Cape Wind enters next phase

Cape Wind Associates today was scheduled to begin a new phase of design and engineering work in its efforts to build the country’s first offshore wind farm in Nantucket Sound.
The multimillion-dollar survey project involves analyzing sediment in the Horseshoe Shoal area, where the developer’s 130 wind towers would be built.
The developer, an affiliate of Boston-based Energy Management Inc., has hired Fugro, a Dutch geotechnical engineering firm, to lead the survey work. Massachusetts subcontractors on the project include Fathom Research of New Bedford and ESS Group of Waltham. As many as 50 scientists, engineers and archaeologists will be involved.

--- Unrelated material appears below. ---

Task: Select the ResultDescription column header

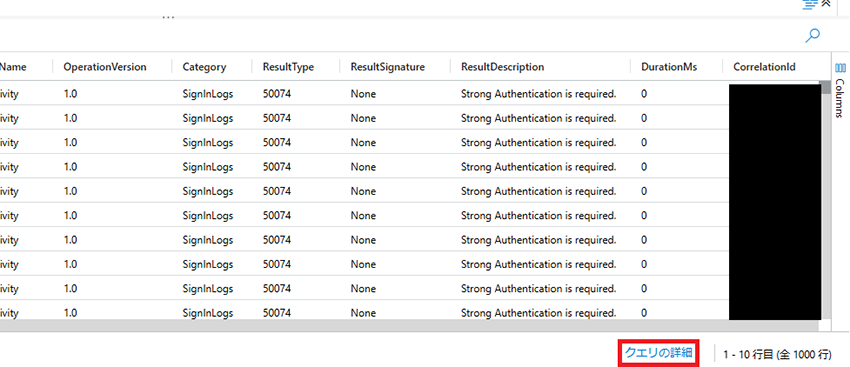Action: click(503, 67)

The first part of the surveying work will be done from a 34-foot catamaran, and will involve acoustic imaging to map the seabed and the levels of sediment beneath it, Cape Wind spokesman Mark Rodgers said.
“We need a sophisticated, detailed understanding of the seabed conditions to finalize our foundation design,” he said.

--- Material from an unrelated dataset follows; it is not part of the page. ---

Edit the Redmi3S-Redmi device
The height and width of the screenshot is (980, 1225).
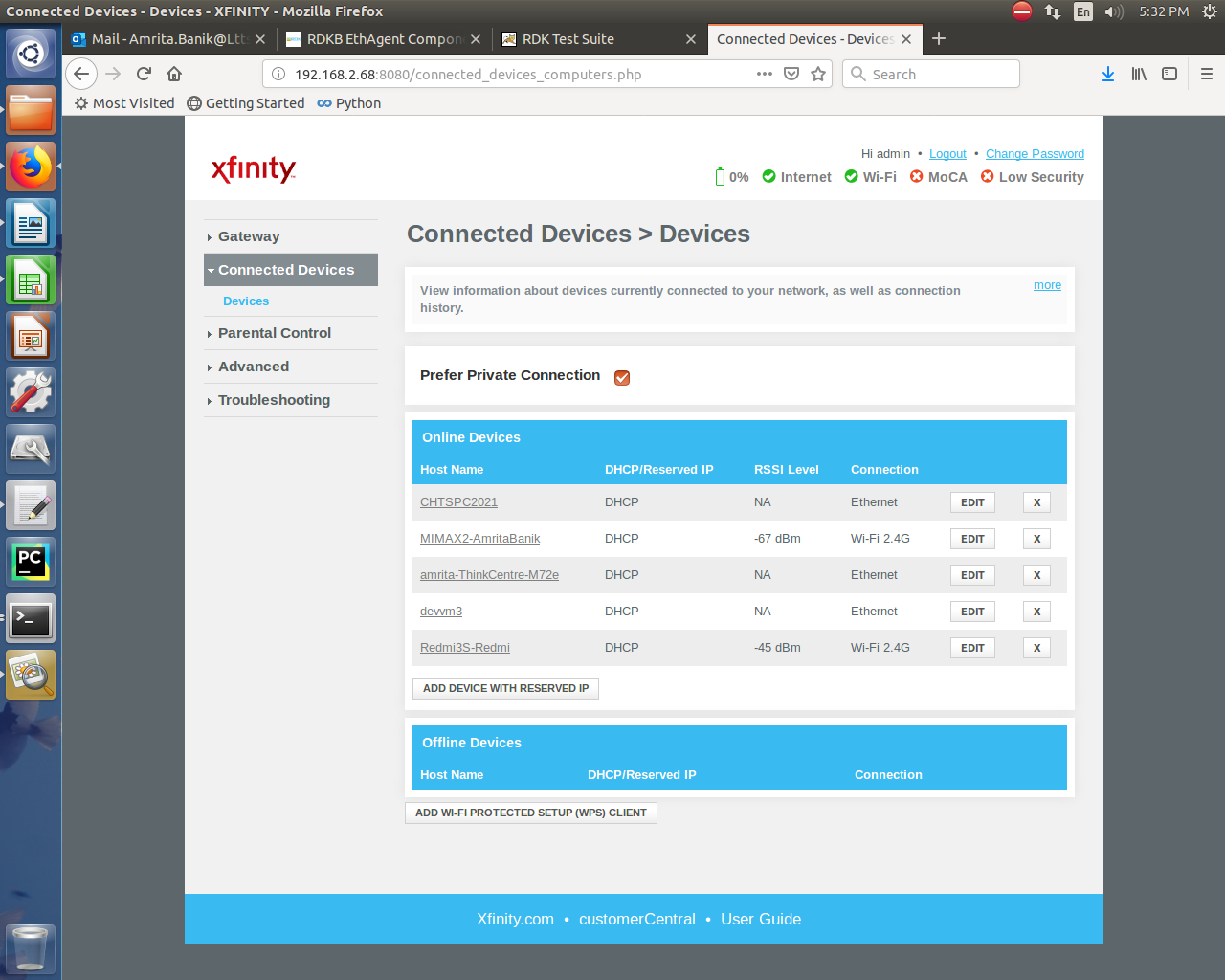tap(972, 648)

Rodgers said the company expects the project designs should be completed by the end of the year, in time for construction to begin next year. He said Cape Wind is still on track to have some or all of the turbines built and connected to the region’s electricity grid by sometime in 2015.
The company still hasn’t decided whether to put its land-based staging operations in New Bedford or Rhode Island. Rodgers said Cape Wind’s preference is New Bedford, but a decision to set up in New Bedford will depend on whether a $35-million terminal project there can be finished in time.

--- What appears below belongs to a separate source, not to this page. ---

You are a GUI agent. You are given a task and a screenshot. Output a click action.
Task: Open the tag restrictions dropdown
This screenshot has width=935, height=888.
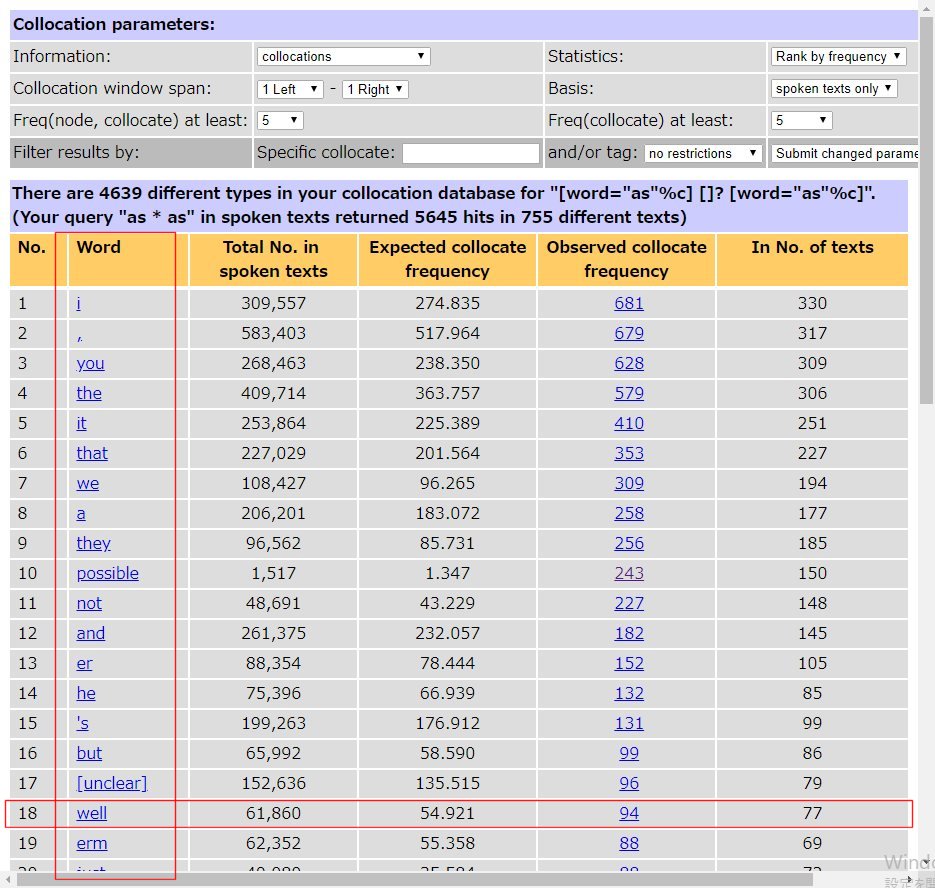(703, 154)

Audra Parker, CEO of the Alliance to Protect Nantucket Sound, said Cape Wind’s surveys and related design work are premature, given all the hurdles the project still faces.
Cape Wind received a crucial U.S. Department of Interior approval two years ago. But the project still needs a no-hazard determination from the Federal Aviation Administration. Cape Wind also needs to break free from a thicket of lawsuits filed in a Washington, D.C., federal court by opponents such as Parker’s group, the town of Barnstable and the Aquinnah Wampanoag tribe.
Parker also pointed out that Cape Wind still has not obtained the financing it needs to cover the project’s $2 billion-plus construction costs.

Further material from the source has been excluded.